Infection events are a major concern for patients and physicians when making psoriasis treatment decisions. To estimate the relative short-term risks of infection and serious infection for biologic and small molecule therapies in the treatment of moderate-to-severe plaque psoriasis (PsO) and psoriatic arthritis (PsA). A systematic literature search of the PubMed, EMBASE, and Web of Science databases was conducted on 17 June 2022. We included phase II, III, or IV randomized controlled trials (RCTs) of biologic and small-molecule therapies that are licensed or likely to gain approval soon for PsO and PsA, as well as infection data reports.
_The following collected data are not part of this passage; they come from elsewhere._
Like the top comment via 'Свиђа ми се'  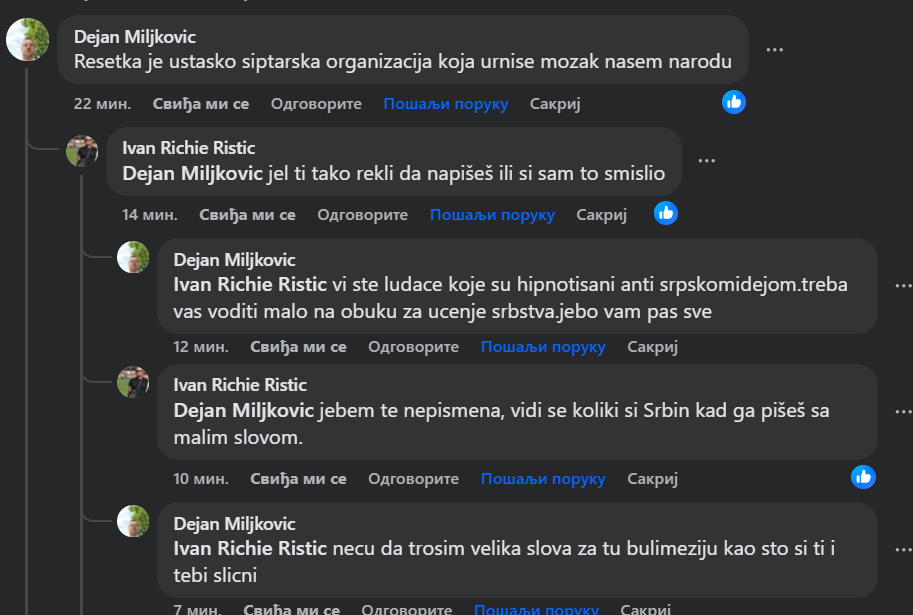[x=201, y=103]
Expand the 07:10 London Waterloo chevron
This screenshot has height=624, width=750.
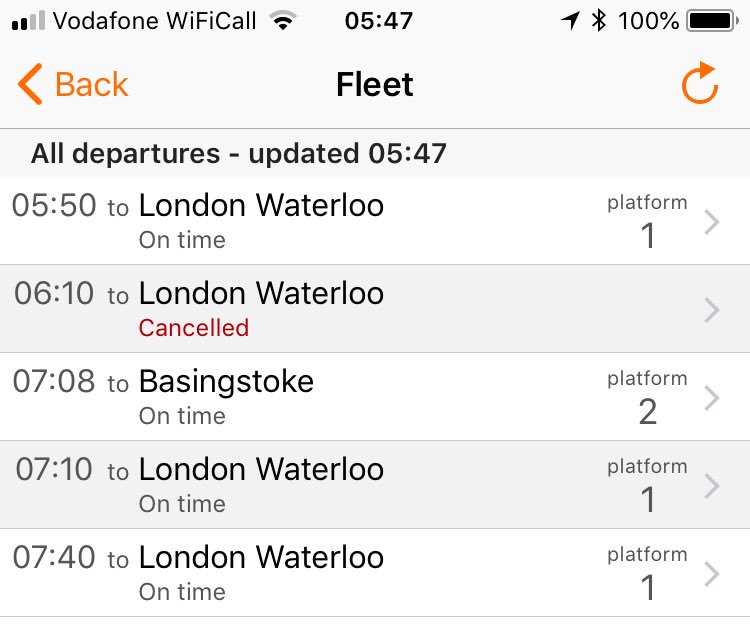point(712,486)
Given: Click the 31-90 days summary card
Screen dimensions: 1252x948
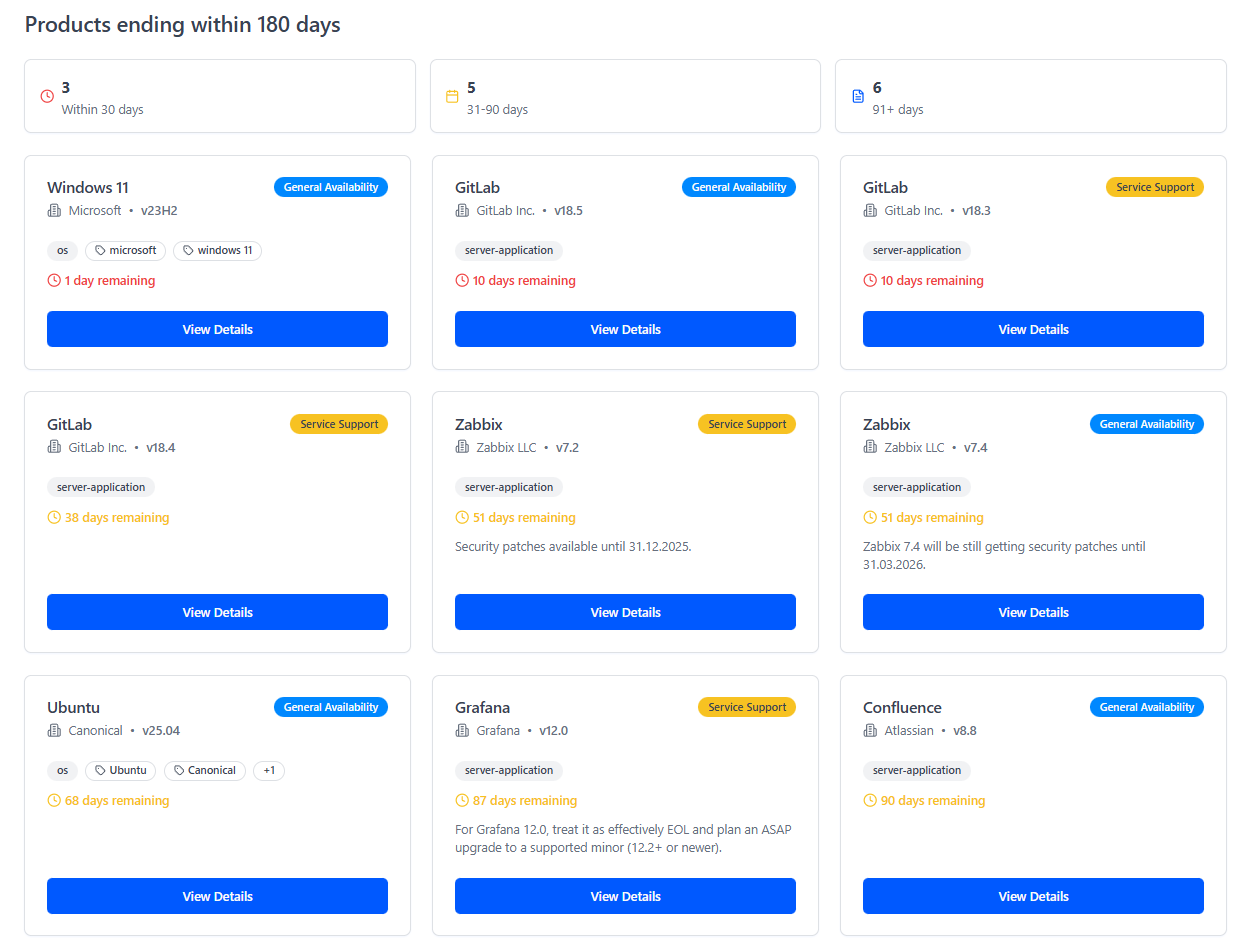Looking at the screenshot, I should (x=625, y=95).
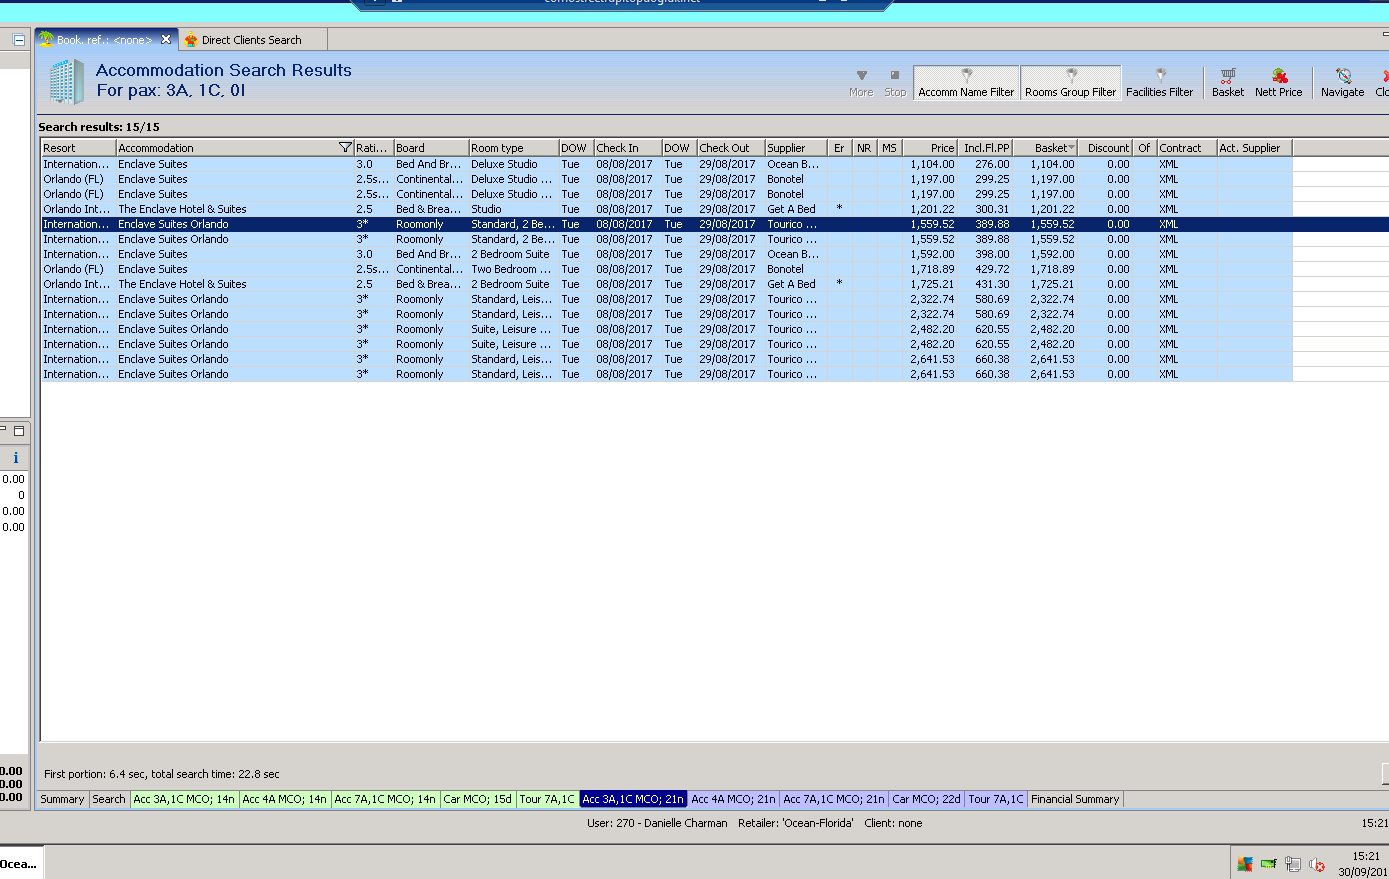1389x879 pixels.
Task: Click the muted volume tray icon
Action: coord(1317,864)
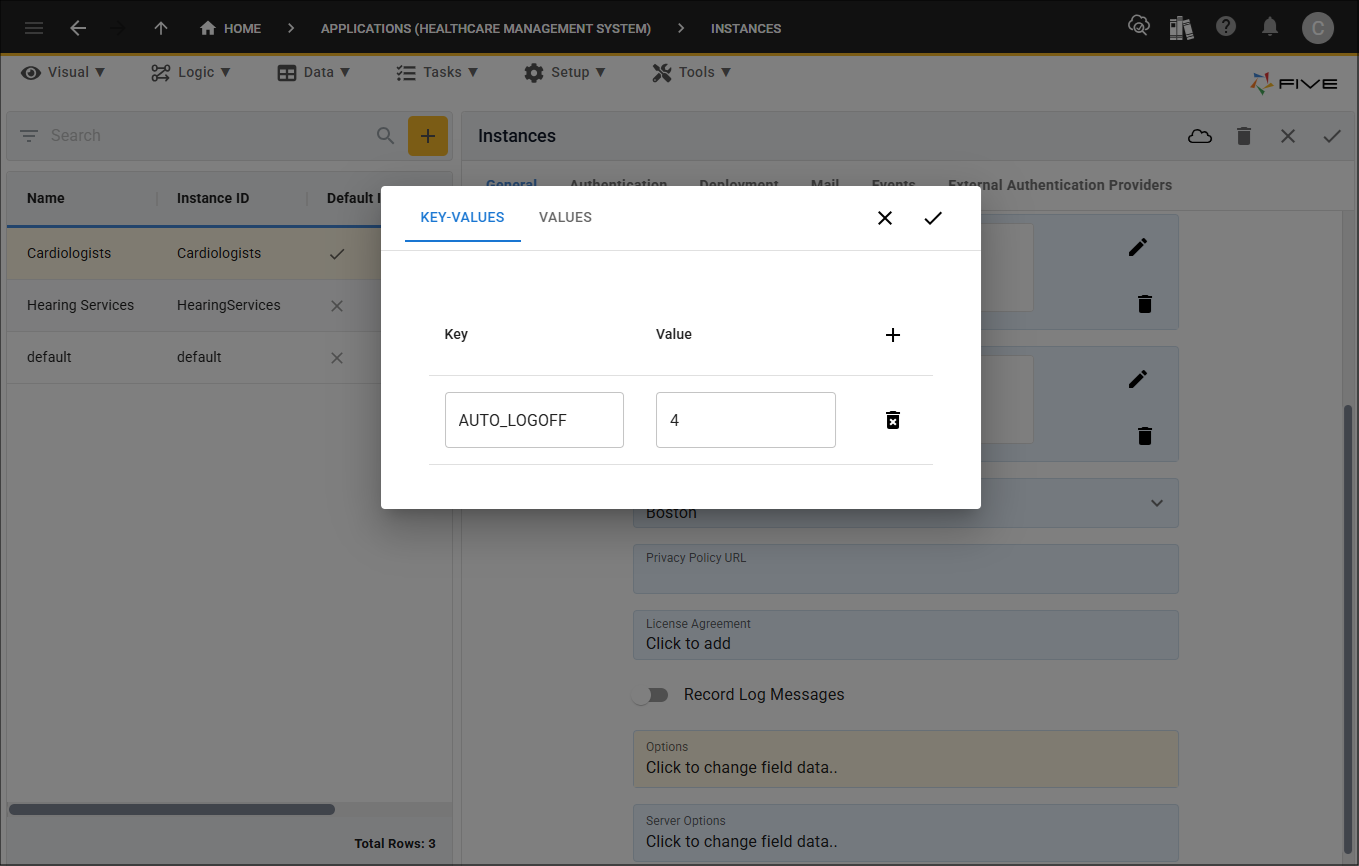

Two investigators independently extracted the data based on the Preferred Reporting Items for Systematic Reviews and Meta-Analyses guidelines. Network meta-analysis (NMA) was performed to estimate the pooled relative risks (RRs) and corresponding 95% confidence intervals of total infections and serious infections for treatments during placebo-controlled phases of RCTs. The surface under the cumulative ranking area (SUCRA) was calculated to rank the infection risk for each treatment. A total of 94 RCTs with a total of 19 treatment arms involving 54,369 participants were analyzed. For patients with PsO, bimekizumab, secukizumab, risankizumab, ustekinumab, apremilast, guselkumab, and adalimumab were associated with significantly higher risks of infection than placebo; SUCRA ranked infliximab, deucravacitinib, and bimekizumab with the highest risks of infection. For patients with PsA, bimekizumab, apremilast, and upadacitinib (30 mg daily) were associated with higher risks of infection; SUCRA ranked bimekizumab with the highest risk of infection. No treatments, except for upadacitinib (30 mg daily), were associated with a higher risk of serious infection than placebo in PsA. This NMA provides a comprehensive assessment of the comparative short-term risks of infection, which could help physicians and patients to select individualized treatments for psoriasis. CRD42022359873.